Set out the lines of the records between the line holding "You are a GUI" and the line holding "(1207, 475)", inclusive, as a numbered list, omitting blank lines.

> _Data supplied_:
—————
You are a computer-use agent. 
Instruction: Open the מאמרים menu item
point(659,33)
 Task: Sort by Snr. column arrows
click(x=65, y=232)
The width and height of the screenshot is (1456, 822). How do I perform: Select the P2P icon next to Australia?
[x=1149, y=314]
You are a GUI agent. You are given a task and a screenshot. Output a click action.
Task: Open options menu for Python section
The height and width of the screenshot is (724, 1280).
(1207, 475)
—————
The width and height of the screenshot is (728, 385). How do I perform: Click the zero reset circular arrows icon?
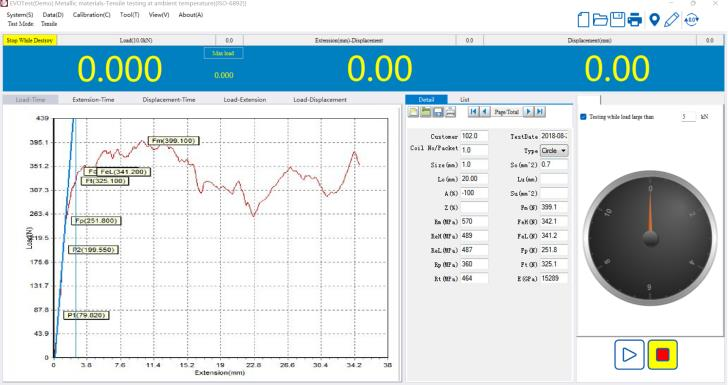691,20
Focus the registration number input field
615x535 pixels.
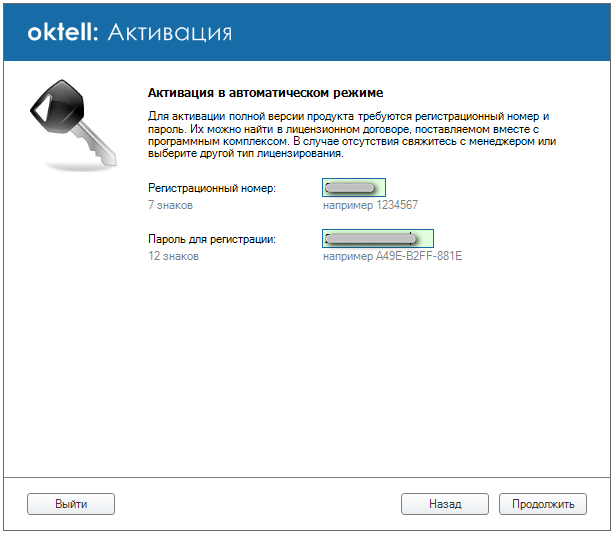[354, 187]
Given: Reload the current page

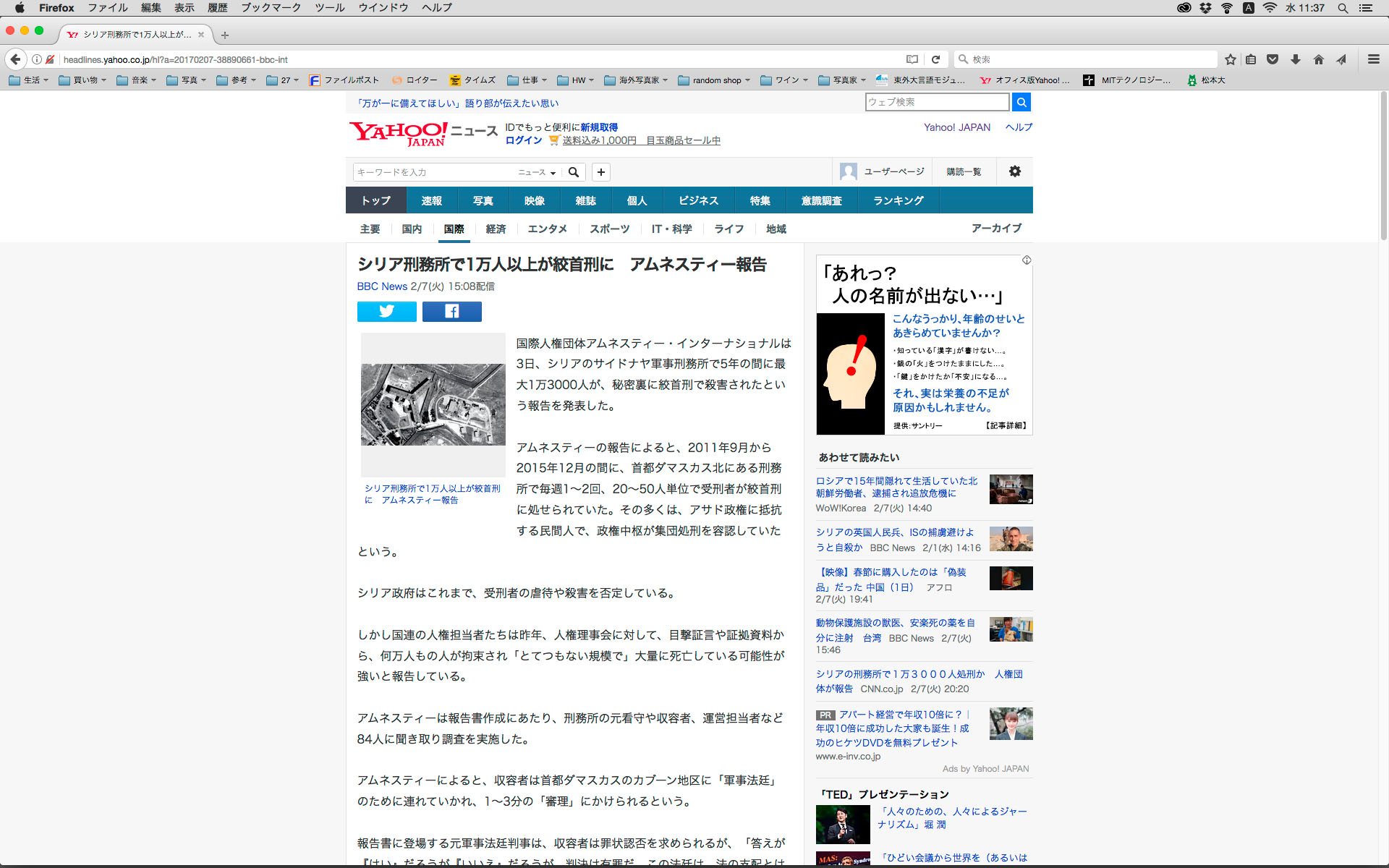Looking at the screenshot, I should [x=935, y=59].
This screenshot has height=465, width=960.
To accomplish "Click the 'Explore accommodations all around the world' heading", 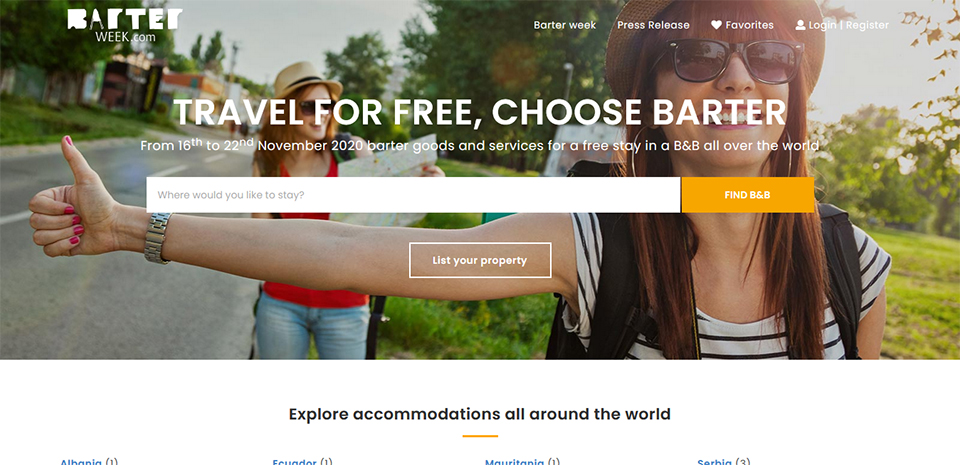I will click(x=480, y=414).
—————
> _Solution_:
1. You are a GUI agent. You are given a task and a screenshot. Output a click action.
2. Task: Open options menu for Python section
3. The height and width of the screenshot is (724, 1280).
4. (1207, 475)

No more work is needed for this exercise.